Four years ago, after six months of hard work, I finally did it: My email list reached 10,000 subscribers. I was ecstatic.
10,000 people. That’s a small stadium. Imagine a sold out arena, waiting for you — just for you — to share your latest work. This would be my big break. I was sure of it. With 10,000 people marching behind me, nothing I make would ever fall flat again.
You can see where this is going. I’m about to swallow a bitter pill here.
Later that year, I heard Seth Godin define permission marketing:
If that email you were going to send to 10,000 people tomorrow — if it didn’t go out — how many of the 10,000 people would say: “Where is the email?!” If the answer is none, then you don’t have permission. You’re just being tolerated.
Convinced that my dedicated subscribers loved me, I decided to run an experiment: That week, I didn’t send out my newsletter. No announcement. No warning. I just skipped one email. What would happen? Who would ask for it? How many people? Would they be concerned? What would they say?
I woke up the next morning to a sobering realization: No one had emailed me. No one had asked for the newsletter. I waited. One day. Two. Three. Nothing. Crickets. No one missed me when I was gone. Ouch.
The all-important question in marketing, art, and doing great work is this: “What does it mean to matter?” According to Seth, there is a simple answer.
Would they miss you if you were gone? I don’t know who they are, I don’t know what gone means, but those people that you’re seeking to have an impact on, would they miss you if you didn’t show up tomorrow?
In my case, people didn’t. Maybe, they thought my newsletter was nice. Maybe, they enjoyed an article or two of mine. Clearly, however, none of my readers considered my work essential. They could easily do without it.
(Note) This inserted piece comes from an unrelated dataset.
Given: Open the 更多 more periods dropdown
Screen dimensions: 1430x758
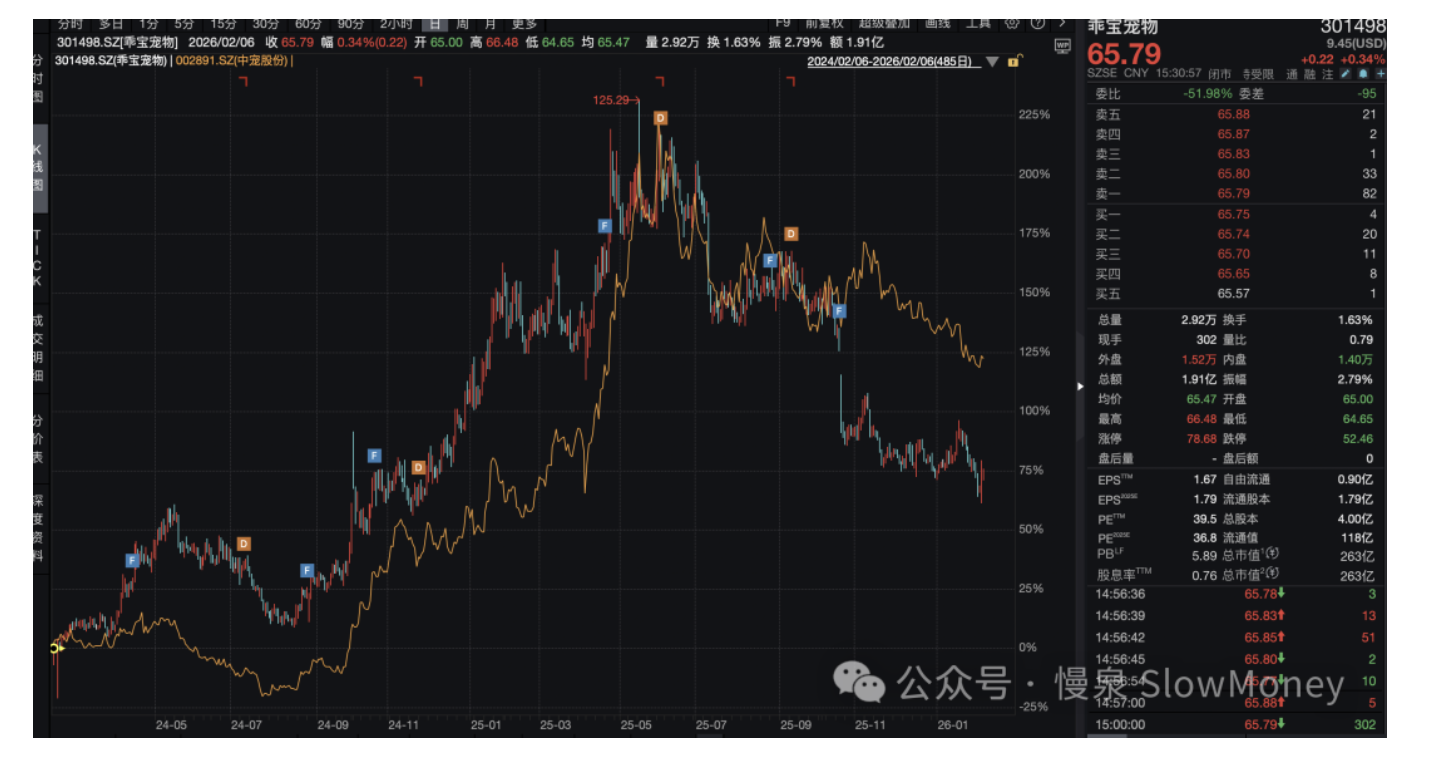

It hurts to find out that the tribe you’ve assembled with your blood, sweat, and tears will disband the second you stop talking to them, but the message it sends is clear: You never formed a real tribe in the first place. You just talked enough people into following along. You convinced them to take the flyer, to try the free sample, to sign up for the trial subscription — but you didn’t do the hard work of building a loyal relationship.
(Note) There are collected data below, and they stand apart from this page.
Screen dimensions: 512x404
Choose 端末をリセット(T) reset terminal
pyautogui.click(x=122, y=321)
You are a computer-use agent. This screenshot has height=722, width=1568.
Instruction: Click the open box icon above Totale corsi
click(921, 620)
You just did “the hustle dance,” as Seth calls it.
Would they miss you if this new product, this new project didn’t come to the world? Or do you have to do that whole hustle dance, “Look at me, look at me,” jump up and down, offer for a limited time, bla bla bla… To game it so they’ll actually transact with you. That work doesn’t feel like it matters to me.
It’s easy to think you’re doing work that matters. That, somehow, your marketing is different. You have good intentions. You really want your audience to succeed. But you might still cut corners. We all succumb to the temptation sometimes.
Clickbait is still clickbait, even if you deliver on your promise. Selling is still selfish if your main goal is to make money. Giving gifts is not generous if it comes with expectations. In many ways, reciprocity has been corrupted.
If what you’re doing feels like playing a game, chances are, not many will miss you when you’re gone. You’re just another player who dropped out. Fine. Less competition. Less hassle. Less clutter in my inbox.
Here’s another question: Where is the sacrifice? How much are you really sweating? If we can’t see your effort in what you make for us, how can we know you mean what you say?
The only way to show people you have their best interest at heart is to actually do. You can’t fake it. You either do something selfless, or you don’t. It’s one of the few things in life that are surprisingly black and white and, most of the time, plain to see — at least on a long enough timeline.
When I didn’t hear back from my fans, when no one missed me when I was gone, I was devastated. I questioned everything I was doing. I changed things. I tried to do better.
Last year, I started another newsletter. I put in hard work. Real work. It grew fast. It was free. I sent it every day. I came up with themes. I wanted to help so badly. I really tried.
To this day, it’s not as big as my first one. It has about 5,000 subscribers. But, often, when I missed a day or didn’t share something in a while, a few people checked in. “Hey, Nik, are you okay?” “Hey Nik, where are the emails?”
It’s great to see you’re moving in the right direction. It feels good to be missed when you’re gone.
It’s okay. You’re not perfect. Take your time. Learn to stop dancing. Start making. Take your ego out of the equation. Not for a while. Not for this one thing. Completely.
Watch what happens. Watch how, slowly, the magic unfolds. Watch them start to miss you when you’re gone.